Tidak sedikit yang menyoroti praktik penyalahgunaan kekuasaan dan narkoba di kalangan aparat penegak hukum. Kasus ini menambah daftar panjang dugaan pelanggaran etik di tubuh kepolisian yang kini tengah menjadi sorotan publik.
Catatan Penting: Integritas dan Keadilan Harus Ditegakkan
Tragedi ini tidak hanya menyoroti kekerasan yang mungkin terjadi di antara rekan kerja, tetapi juga menggambarkan betapa pentingnya menjaga profesionalitas dan integritas, terutama bagi mereka yang bekerja di institusi negara. Kematian Brigadir Nurhadi harus diusut tuntas dan tidak boleh dibiarkan menjadi misteri yang dilupakan.
Masyarakat berharap kepolisian bisa bersikap adil, transparan, dan objektif dalam menangani kasus ini, tanpa ada upaya menutupi atau melindungi pelaku hanya karena jabatan atau pangkat.
Kematian Brigadir Nurhadi menyisakan banyak pertanyaan.

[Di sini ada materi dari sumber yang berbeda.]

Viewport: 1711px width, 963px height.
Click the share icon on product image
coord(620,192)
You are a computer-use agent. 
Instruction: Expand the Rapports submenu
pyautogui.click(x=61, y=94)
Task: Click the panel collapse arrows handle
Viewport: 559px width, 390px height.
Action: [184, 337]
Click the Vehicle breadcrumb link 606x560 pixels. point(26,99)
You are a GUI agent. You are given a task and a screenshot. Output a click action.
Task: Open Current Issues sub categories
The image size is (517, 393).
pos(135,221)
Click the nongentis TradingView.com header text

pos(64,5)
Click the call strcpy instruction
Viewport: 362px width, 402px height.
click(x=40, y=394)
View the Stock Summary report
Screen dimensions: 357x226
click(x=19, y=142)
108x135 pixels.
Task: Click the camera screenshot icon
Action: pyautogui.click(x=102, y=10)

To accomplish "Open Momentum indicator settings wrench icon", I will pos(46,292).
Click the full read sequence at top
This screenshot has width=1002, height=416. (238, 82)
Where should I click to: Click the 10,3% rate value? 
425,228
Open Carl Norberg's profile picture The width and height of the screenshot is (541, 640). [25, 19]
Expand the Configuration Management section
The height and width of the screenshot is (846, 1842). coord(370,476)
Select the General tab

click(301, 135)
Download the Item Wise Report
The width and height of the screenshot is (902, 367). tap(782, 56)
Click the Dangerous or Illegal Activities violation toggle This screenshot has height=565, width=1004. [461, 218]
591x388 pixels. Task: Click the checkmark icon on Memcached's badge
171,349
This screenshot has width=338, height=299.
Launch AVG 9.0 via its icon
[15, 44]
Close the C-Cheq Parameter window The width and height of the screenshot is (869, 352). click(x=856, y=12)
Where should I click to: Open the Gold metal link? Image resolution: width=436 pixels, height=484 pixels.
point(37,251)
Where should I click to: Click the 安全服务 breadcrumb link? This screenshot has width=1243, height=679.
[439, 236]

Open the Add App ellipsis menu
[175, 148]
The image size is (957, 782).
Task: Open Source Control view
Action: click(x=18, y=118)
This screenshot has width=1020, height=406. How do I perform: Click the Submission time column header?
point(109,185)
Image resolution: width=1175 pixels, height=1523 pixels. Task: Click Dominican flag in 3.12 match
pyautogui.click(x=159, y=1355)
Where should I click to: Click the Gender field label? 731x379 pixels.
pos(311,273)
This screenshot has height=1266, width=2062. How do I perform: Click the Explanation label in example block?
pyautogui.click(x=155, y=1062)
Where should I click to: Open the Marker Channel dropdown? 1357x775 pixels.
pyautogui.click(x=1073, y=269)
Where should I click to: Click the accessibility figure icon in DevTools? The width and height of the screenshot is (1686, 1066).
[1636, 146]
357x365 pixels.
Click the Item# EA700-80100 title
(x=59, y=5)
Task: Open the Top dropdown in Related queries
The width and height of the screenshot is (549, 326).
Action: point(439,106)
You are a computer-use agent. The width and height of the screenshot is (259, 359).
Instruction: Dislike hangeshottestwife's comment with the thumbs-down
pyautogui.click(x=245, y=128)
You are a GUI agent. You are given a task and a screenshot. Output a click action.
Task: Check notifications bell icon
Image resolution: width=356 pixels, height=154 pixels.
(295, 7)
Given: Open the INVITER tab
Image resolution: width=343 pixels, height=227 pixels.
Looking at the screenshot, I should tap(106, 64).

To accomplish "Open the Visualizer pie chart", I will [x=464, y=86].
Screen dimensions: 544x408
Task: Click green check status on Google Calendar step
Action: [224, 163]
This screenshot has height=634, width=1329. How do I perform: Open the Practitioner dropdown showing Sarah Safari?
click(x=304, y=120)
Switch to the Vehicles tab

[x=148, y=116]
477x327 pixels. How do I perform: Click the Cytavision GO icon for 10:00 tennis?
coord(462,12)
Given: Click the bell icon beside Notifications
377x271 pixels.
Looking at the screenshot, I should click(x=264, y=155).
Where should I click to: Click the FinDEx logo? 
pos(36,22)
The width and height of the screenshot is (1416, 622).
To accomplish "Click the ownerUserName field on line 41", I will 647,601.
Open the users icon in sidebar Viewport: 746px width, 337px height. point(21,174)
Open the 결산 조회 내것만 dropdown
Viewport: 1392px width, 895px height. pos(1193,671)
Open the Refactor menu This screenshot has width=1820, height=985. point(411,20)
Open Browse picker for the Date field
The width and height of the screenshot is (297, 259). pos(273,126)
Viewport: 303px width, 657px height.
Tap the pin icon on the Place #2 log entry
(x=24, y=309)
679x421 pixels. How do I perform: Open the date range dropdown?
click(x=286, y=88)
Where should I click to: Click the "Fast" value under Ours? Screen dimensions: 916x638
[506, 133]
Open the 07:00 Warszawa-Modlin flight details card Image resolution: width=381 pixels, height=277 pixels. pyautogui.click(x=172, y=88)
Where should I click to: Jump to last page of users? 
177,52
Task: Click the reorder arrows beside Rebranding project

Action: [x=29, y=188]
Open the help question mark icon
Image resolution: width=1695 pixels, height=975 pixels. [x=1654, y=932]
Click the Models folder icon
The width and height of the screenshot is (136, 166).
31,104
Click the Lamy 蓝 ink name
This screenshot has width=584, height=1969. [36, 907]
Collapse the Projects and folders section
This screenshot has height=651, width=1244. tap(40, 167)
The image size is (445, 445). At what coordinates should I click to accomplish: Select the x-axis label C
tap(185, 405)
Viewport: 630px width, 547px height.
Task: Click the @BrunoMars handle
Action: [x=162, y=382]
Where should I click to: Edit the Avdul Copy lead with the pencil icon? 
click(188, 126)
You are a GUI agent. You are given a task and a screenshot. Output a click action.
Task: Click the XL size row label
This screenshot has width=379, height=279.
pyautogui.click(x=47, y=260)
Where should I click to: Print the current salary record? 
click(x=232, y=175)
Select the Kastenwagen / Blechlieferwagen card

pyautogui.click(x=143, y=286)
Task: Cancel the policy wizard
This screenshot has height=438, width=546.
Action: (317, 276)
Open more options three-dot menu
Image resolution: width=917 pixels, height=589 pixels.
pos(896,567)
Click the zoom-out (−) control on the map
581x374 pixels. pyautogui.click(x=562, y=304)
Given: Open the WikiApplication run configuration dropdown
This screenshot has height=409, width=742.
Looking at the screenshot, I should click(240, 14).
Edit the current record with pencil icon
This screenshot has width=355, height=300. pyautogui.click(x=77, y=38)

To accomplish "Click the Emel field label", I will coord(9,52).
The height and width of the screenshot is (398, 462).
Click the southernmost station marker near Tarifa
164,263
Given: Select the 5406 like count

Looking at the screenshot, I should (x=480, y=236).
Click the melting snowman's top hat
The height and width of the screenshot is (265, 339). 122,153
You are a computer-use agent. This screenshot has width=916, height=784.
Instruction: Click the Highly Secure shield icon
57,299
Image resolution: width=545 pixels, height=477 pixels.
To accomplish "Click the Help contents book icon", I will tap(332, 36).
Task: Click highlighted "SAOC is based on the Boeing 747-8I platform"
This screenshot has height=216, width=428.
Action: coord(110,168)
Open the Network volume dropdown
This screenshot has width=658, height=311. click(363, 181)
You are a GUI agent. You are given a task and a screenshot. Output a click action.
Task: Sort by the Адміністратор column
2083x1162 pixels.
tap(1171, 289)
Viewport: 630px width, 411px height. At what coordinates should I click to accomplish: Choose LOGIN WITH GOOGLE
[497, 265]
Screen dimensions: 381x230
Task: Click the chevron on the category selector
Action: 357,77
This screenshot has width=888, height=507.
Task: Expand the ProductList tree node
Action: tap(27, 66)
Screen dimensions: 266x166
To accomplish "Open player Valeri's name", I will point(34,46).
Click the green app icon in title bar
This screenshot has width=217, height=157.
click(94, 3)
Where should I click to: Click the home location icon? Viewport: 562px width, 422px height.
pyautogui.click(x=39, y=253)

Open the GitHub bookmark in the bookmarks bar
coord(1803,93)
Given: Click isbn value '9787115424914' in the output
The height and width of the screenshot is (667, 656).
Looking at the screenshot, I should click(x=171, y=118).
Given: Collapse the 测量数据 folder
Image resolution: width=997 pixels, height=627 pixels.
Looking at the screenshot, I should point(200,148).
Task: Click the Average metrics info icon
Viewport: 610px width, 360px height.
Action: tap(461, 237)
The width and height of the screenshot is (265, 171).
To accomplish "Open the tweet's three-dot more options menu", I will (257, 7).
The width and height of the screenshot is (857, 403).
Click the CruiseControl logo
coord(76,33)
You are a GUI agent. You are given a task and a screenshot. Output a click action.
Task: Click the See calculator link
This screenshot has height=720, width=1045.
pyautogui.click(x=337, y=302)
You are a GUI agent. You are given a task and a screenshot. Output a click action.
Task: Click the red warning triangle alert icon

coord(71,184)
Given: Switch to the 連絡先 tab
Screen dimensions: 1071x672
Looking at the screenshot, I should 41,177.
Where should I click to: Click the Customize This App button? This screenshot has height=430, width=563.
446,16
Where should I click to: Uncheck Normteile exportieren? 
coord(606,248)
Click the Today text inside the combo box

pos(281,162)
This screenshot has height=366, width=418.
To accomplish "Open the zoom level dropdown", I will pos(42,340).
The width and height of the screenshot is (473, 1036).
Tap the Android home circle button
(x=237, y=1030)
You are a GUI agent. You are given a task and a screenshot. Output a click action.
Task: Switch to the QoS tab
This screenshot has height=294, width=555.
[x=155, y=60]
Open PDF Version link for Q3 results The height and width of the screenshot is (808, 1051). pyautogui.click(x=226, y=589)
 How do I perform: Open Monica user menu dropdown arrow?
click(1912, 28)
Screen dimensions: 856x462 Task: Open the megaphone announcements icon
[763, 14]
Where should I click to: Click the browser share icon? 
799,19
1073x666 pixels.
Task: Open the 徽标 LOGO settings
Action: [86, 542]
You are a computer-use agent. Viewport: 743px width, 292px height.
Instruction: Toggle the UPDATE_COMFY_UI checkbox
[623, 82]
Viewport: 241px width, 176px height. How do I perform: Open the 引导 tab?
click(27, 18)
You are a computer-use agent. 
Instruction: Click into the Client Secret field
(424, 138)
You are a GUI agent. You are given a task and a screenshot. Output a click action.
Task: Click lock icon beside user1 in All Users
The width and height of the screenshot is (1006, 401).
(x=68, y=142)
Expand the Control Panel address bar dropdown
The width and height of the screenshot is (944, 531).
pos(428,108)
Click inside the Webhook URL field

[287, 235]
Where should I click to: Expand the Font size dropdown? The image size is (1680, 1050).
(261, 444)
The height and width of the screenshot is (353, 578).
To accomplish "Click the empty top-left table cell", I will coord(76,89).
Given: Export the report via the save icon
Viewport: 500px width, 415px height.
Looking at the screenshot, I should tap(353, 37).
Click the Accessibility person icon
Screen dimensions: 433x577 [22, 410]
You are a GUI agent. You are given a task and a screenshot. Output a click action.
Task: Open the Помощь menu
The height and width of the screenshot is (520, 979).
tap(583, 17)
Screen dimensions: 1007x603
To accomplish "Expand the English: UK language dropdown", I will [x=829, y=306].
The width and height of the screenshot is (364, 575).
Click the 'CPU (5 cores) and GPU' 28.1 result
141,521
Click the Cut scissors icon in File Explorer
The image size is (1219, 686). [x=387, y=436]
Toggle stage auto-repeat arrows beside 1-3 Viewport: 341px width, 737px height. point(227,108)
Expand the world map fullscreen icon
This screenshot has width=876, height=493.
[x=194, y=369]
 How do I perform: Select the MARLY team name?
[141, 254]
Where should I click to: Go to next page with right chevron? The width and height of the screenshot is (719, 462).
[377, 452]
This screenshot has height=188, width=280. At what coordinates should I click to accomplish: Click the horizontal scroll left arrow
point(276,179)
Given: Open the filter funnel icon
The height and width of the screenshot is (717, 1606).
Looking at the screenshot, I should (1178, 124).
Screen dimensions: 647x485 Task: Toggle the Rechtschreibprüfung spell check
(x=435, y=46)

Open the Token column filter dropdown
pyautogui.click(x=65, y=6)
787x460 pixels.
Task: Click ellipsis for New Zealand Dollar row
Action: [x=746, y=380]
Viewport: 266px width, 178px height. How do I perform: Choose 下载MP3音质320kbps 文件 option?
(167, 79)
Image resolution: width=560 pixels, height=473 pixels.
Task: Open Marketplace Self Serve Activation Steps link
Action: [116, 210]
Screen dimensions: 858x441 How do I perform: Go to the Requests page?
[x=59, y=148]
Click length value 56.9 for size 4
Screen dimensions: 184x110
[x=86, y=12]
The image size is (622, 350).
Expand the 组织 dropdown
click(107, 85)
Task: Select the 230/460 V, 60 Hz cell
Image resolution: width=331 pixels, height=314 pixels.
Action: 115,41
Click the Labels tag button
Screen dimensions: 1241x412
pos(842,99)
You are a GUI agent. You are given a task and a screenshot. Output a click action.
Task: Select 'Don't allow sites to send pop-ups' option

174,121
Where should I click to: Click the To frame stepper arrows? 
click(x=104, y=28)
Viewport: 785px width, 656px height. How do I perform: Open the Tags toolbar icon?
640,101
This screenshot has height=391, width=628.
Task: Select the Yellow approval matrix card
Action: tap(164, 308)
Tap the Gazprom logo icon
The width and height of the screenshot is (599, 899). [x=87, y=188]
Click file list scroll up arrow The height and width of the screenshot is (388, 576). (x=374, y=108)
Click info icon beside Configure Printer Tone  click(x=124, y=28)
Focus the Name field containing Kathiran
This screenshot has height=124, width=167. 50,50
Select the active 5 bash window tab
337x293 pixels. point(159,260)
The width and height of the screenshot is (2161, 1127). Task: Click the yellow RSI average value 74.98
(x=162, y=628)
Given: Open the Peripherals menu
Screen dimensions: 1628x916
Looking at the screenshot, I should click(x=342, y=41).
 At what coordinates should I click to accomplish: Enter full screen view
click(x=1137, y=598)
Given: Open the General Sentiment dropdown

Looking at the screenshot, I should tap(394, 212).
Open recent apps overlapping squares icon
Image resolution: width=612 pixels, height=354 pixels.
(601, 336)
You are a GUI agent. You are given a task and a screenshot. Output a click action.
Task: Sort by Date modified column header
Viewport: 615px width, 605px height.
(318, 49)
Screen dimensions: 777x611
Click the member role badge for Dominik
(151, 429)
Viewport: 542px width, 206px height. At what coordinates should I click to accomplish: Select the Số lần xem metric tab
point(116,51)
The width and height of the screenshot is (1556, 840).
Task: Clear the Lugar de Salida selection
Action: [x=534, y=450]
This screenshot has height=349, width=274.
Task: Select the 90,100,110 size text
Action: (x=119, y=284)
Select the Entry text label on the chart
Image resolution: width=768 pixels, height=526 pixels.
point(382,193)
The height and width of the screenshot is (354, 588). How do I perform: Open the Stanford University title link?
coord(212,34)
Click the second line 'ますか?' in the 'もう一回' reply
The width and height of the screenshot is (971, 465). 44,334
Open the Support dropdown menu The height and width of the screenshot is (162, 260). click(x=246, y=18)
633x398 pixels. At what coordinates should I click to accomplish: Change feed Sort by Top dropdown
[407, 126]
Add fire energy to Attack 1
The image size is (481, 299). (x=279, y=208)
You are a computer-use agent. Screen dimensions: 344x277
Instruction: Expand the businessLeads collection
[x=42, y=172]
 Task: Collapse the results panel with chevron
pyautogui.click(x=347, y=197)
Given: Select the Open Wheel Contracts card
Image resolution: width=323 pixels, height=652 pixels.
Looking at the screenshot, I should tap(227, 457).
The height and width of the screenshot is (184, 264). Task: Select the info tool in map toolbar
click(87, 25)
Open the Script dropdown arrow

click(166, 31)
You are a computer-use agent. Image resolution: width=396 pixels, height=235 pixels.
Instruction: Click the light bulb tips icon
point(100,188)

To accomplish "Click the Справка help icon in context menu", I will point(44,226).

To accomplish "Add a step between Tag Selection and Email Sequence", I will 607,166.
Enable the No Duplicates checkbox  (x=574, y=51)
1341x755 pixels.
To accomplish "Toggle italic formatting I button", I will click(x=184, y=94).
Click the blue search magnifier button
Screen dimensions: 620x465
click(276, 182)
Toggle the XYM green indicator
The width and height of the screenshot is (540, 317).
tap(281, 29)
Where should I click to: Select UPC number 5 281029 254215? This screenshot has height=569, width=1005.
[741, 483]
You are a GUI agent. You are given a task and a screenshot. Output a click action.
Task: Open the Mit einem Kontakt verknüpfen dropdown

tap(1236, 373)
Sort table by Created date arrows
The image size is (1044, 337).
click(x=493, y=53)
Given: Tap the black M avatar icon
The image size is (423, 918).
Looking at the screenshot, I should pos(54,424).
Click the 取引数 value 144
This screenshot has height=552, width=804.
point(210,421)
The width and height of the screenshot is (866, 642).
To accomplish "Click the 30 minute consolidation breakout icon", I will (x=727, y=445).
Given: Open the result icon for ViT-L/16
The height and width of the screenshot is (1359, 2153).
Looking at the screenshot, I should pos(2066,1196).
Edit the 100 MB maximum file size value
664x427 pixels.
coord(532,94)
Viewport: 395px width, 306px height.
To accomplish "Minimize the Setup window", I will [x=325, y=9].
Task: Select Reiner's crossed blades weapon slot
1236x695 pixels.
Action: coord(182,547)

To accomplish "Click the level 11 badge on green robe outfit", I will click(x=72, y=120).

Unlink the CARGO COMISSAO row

Dugaan pesta narkoba, konflik interpersonal, dan tanda-tanda kekerasan menjadikan kasus ini sangat kompleks. Penyelidikan harus terus berjalan dengan adil, dan publik berhak untuk tahu kebenaran yang sesungguhnya.
Mari kita kawal bersama proses hukumnya dan berharap keadilan benar-benar ditegakkan.